岩村さんのコメント:禅の空観と龍樹の空観との異同を考察したいと思い、中村元著『龍樹』(講談社学術文庫)を読んでいます。今のところ、この著書は龍樹の空観ではなく、中村元博士の空観が述べてられているように見えます。例えば、「一切法空」とか「諸法空相」の「法」の意味が龍樹と博士とが同一であると断定できる材料が見当たらない故です。「法」という語が指している事が博士と龍樹とが異なるのであれば、考察する意味が無くなります。
 博士は「法は『もの』であるとする解釈が成立するに至ったのであるが、この『もの』というのはけっして経験的な事物ではなくて、自然的存在を可能ならしめている『ありかた』としての『もの』であることに注意せねばならぬ」と述べています。この一節の理解ができないままで読み進めています。
筆者のコメント:中村元博士は碩学という名にふさわしい学者だと思います。いかなる人でも、龍樹の思想について書きながら龍樹の「法」の意味を勝手に解釈してしまえば学者としての資質を問われるでしょう。中村博士は龍樹の「中論」原典はもちろん、クマラージーヴァ訳のピンガラ釈「中論」(漢語)、チャンドラキールテイーやブッダパーリタなどによる註釈書をいずれもサンスクリット語で読み、チベット語による解説書、さらにプラトーンやヘーゲル哲学も参考にしつつ、緻密な比較検証して「龍樹の思想」としているのです。次に本題に戻ります。
 「もの」というのは経験的な事物ではなくて、自然的存在を可能ならしめている「ありかた」としての「もの」、つまり「法」であるは当然です。経験的事物とは、たとえばリンゴのことで、「法」というのはリンゴを成り立させている原理を指します。

岩村さんのコメント:1)中村元著「龍樹」に、「ブッダは無明を断じたから、老死も無くなったはずである。しかるに人間としてのブッダは老い、かつ死んだ。(中略)自然的存在の領域は必然性によって動いているから、覚者たるブッダといえども全然自由にはならない。ブッダも飢渇をまぬがれず、老死をまぬがれなかった。ブッダも風邪をひいたことがある。しかしながら法の領域においては諸法は相関関係において成立しているものであり、その統一関係が縁起とよばれる。その統一関係を体得するならば無明に覆われていた諸事象が全然別のものとして現れる。云々」と記されている。龍樹ではなく、博士の意見です。
「法の領域」を「蘊・処・界」と見なせば、「大智度論」の「三種世間」説と同じだと思うのですが、いかがでしょうか。
筆者のコメント:「ブッダは縁起の認識こそ無明を断じることを悟ったが、たが病み、飢渇もあり亡くなった」は別に矛盾した論説ではありません。前者は心の問題、後者は肉体の問題ですから。「龍樹ではなく、博士の意見です」については上記と同じ感想です。

岩村さんのコメント2)中村元博士の「法の領域」は五蘊・六入であることが確認できました。『龍樹』p85 に「法は自然的存在の「かた」であるから自然的事物と同一視することはできない。そうしてその法の体系として、五種類の法の領域である個体を構成する五つの集まり(五蘊)、認識および行動の成立する領域としての六つの場、(六入)などが考えられていた」と述べています。五蘊の解釈が納得できないので困惑しています。

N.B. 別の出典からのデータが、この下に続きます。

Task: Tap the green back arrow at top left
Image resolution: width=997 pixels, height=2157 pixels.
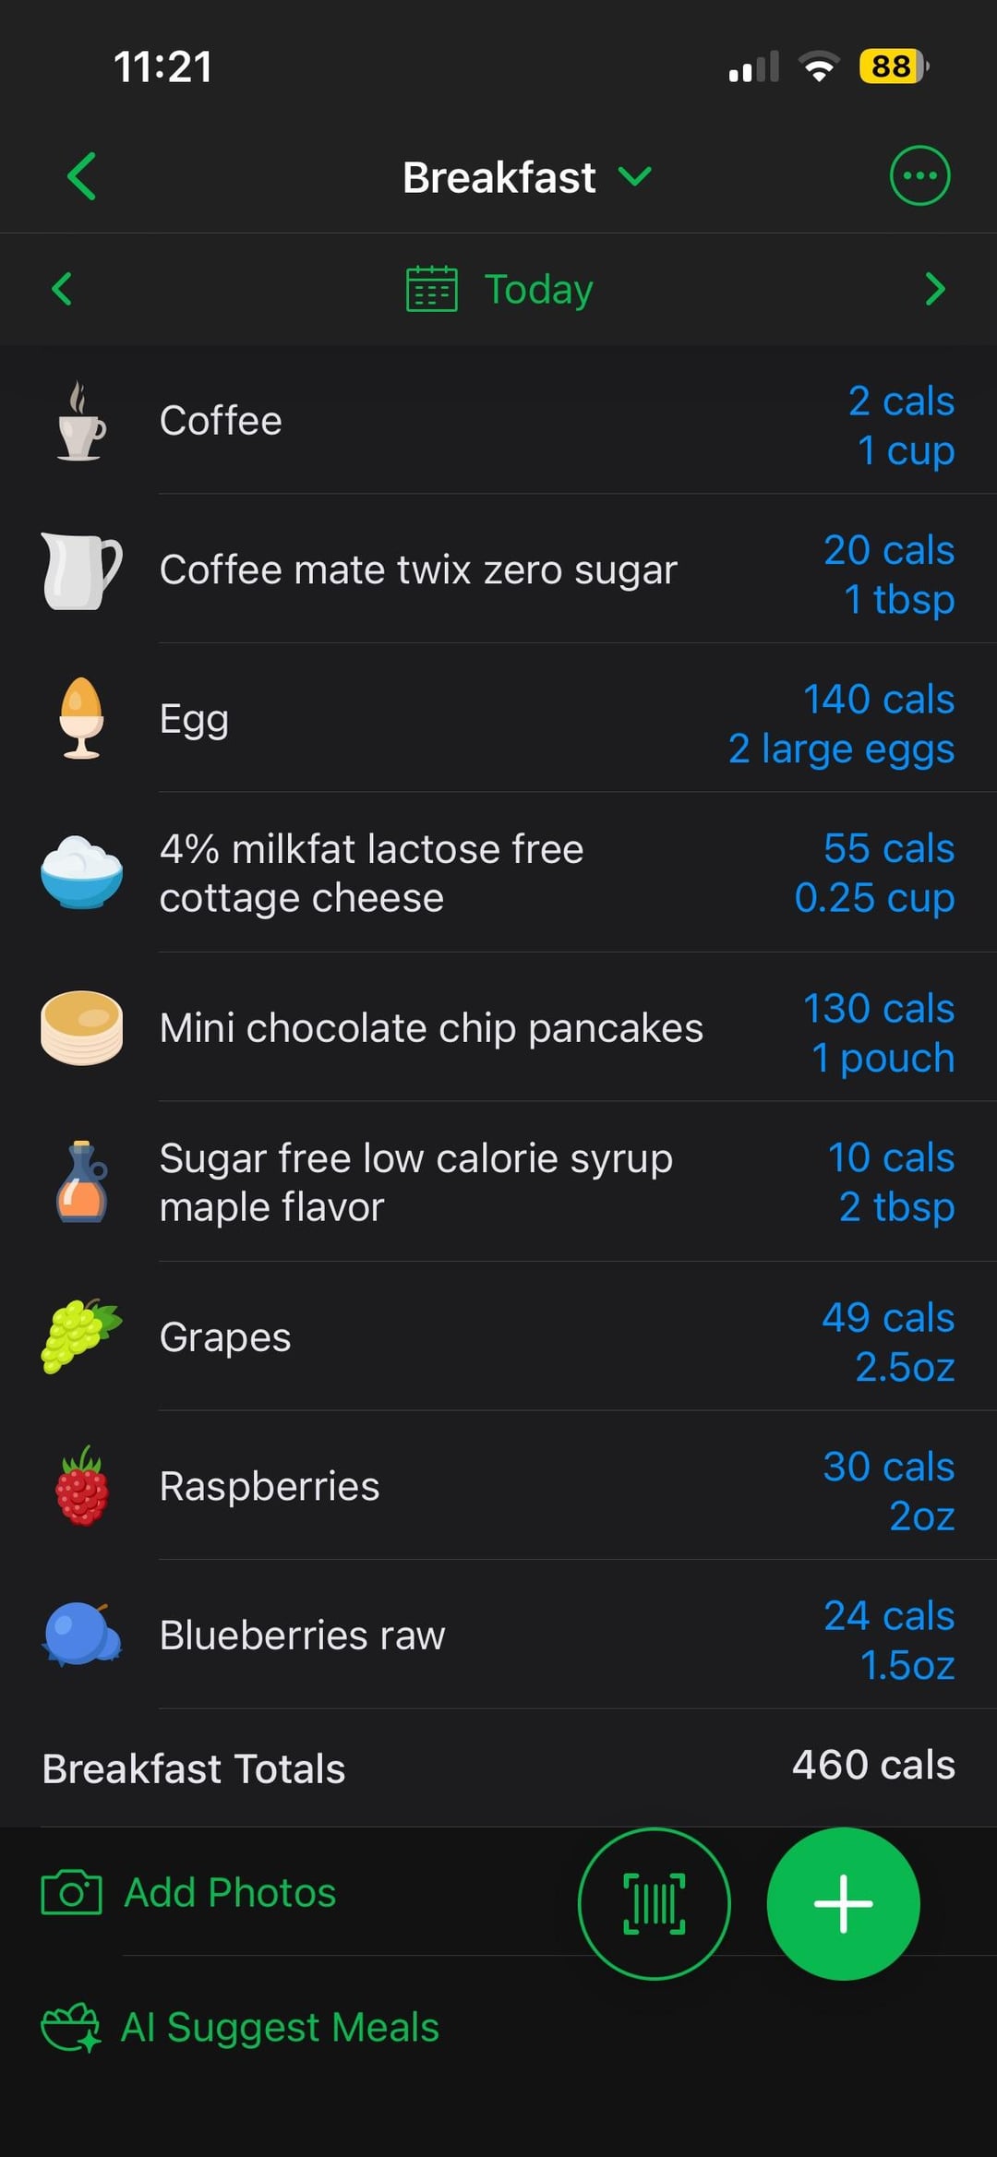Action: coord(82,176)
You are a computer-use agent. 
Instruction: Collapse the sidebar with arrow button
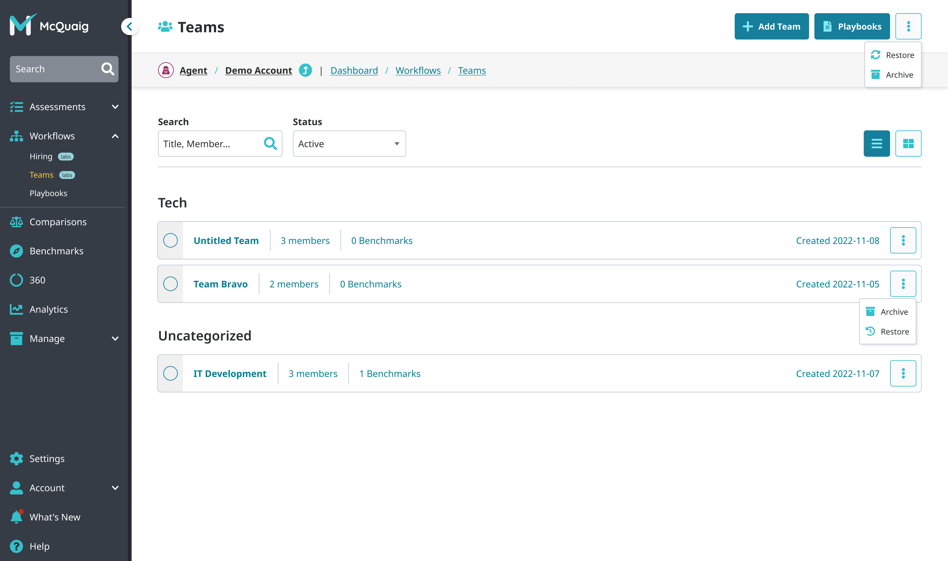(130, 26)
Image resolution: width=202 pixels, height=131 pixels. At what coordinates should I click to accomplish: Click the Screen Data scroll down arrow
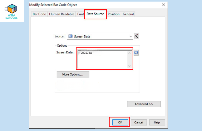click(x=129, y=66)
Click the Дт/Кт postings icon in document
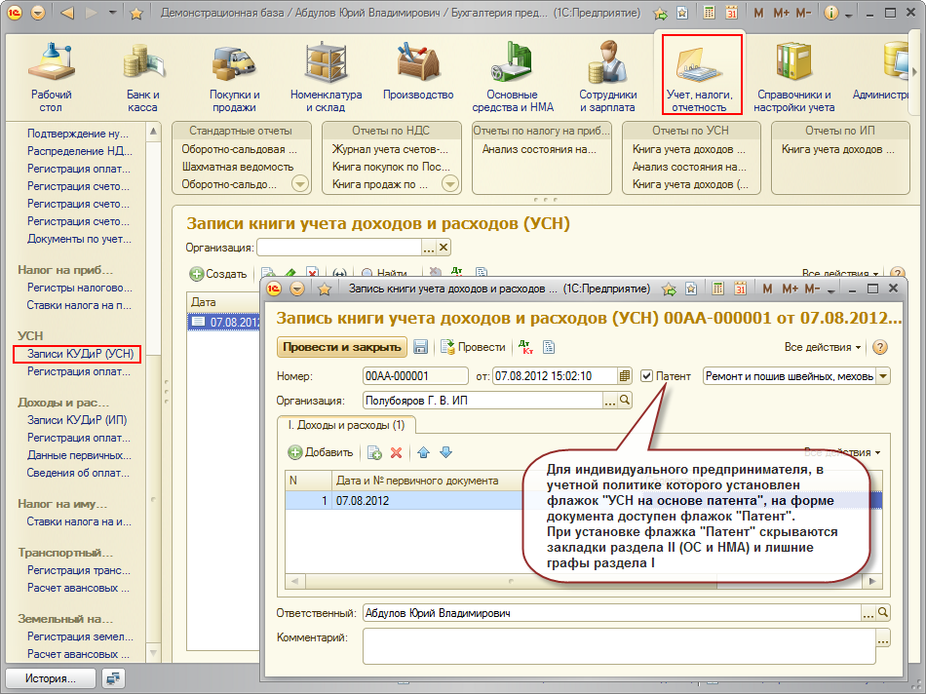926x694 pixels. [525, 347]
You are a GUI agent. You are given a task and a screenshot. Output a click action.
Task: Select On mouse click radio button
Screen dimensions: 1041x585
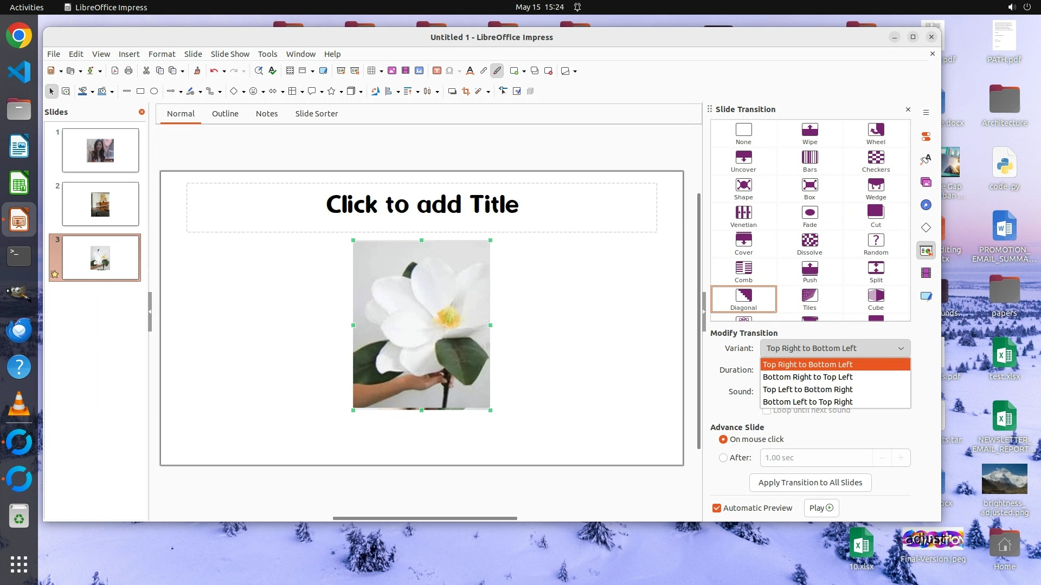tap(723, 439)
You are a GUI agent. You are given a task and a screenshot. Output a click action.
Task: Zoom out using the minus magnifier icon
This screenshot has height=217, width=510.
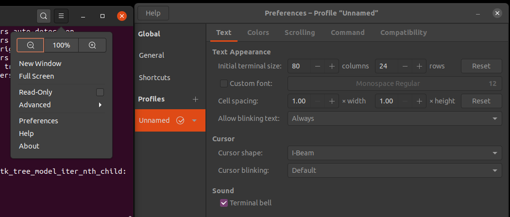pyautogui.click(x=31, y=45)
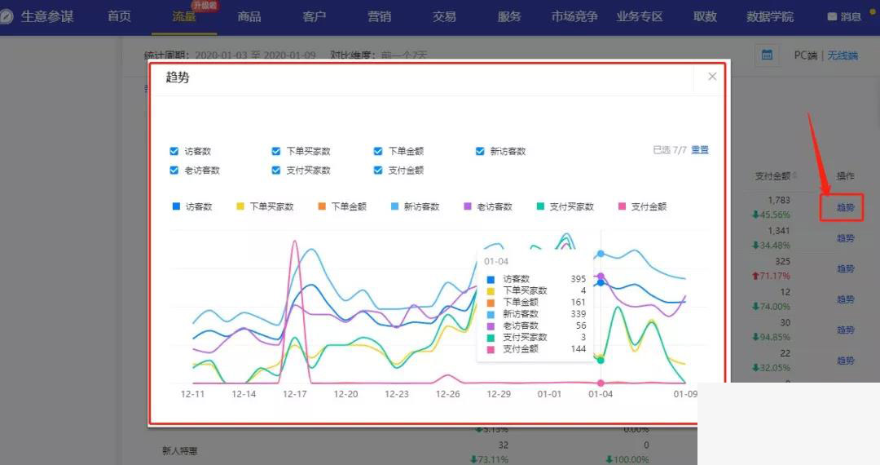
Task: Open the calendar date picker icon
Action: (x=767, y=55)
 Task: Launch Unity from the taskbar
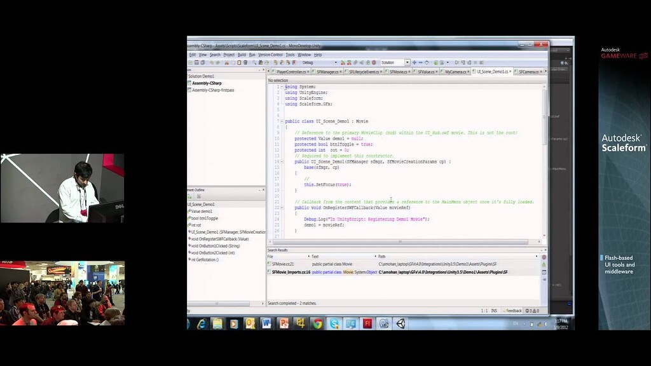tap(401, 323)
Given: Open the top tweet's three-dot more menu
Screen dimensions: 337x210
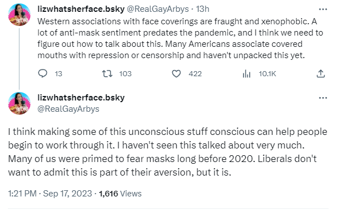Looking at the screenshot, I should [323, 9].
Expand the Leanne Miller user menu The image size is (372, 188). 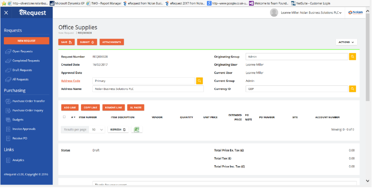311,13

筆者のコメント:以前のブログ「そもそも五蘊の解釈が間違っているのだ」にも書きましたように、五蘊を人間の構成要素とする解釈はじつに多いのですが、誤りです。五蘊が人間のモノゴトに対する認識作用であることは、内容から言っても明白なのです。中村博士も五蘊を「個体を構成する五つの集まり」としています(p85)。五蘊は重要な仏教用語ですから、その解釈を間違えれば、土台が崩れてしまいます。中村博士の言う「六入(註1)」の方が、むしろ五運の解釈としてふさわしいでしょう。
註1同書(p85)には「認識および行動の成立する領域としての六つの場」とあります。